何より手紙の良さは、書いてくれた人の気持ちが伝わりやすいです。それは何故かといえば書いている間、ずっと相手の顔を思い浮かべているからでしょう。絵手紙などもいまだに人気がありますが、それは絵手紙を書くに至る準備の時間を大切にすることや、差し出す相手を思いやり自分自身と向き合うことが必要となるから、受け取る人に伝わるのです。大事なことは手紙でということは、日常生活で忘れてはいけないことですね。

究極の幸せ

2016-04-25 23:33:52 | Weblog
何かで読んだのですが、究極の幸せは4つあるそうです。それは「人に愛されること」「人に褒められること」「人の役に立つこと」「人から必要とされること」です。これを読んで私は褒められることも役立つことも出来なくても、必要とされることは何かの工夫で出来るような気がしませんか。
実は、非常に聞き上手な友達がいます。大袈裟な悩みでなくても、何かしら人は悩みを抱えているものです。

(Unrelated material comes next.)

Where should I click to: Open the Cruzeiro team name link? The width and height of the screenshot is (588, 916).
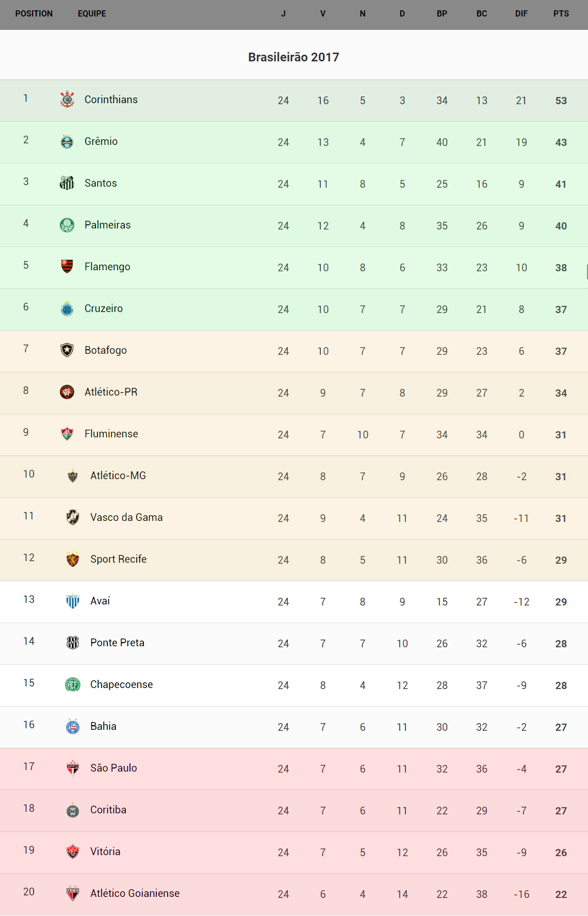tap(104, 308)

それを黙って聞いてあげるだけで、悩みの主はさっぱりした顔で引き上げるのです。特別にアイデアを提供するわけでもなく黙って相づちをうっているだけですよ。人は心を吐き出すとすうっとすることが出来ます。その原則を心得ているから黙って聞くのでしょう。聞いて貰う方も、そうした存在は嬉しいものです。
この黙って聞いてあげることは、まさに必要とされる存在になるのですよね。聞いてあげることは簡単なことですが、心を込めることは難しいことです。ですから貴重なんです。必要とされることは。

ふるさと納税

2016-04-24 23:51:35 | Weblog
応援したい自治体に寄付すると減税される「ふるさと納税」が注目されています。何故注目かと言うと、本来の自分のふるさとがよりよくあって欲しいという趣旨よりも、特産品などの魅力的な返礼品によって注目されていると言っても良いかもしれません。今はなくなりましたが、生きたままの「カブトムシ」や真剣なども話題になりました。ともかく返礼品の拡充をめぐって自治体間の競争も激しくなっています。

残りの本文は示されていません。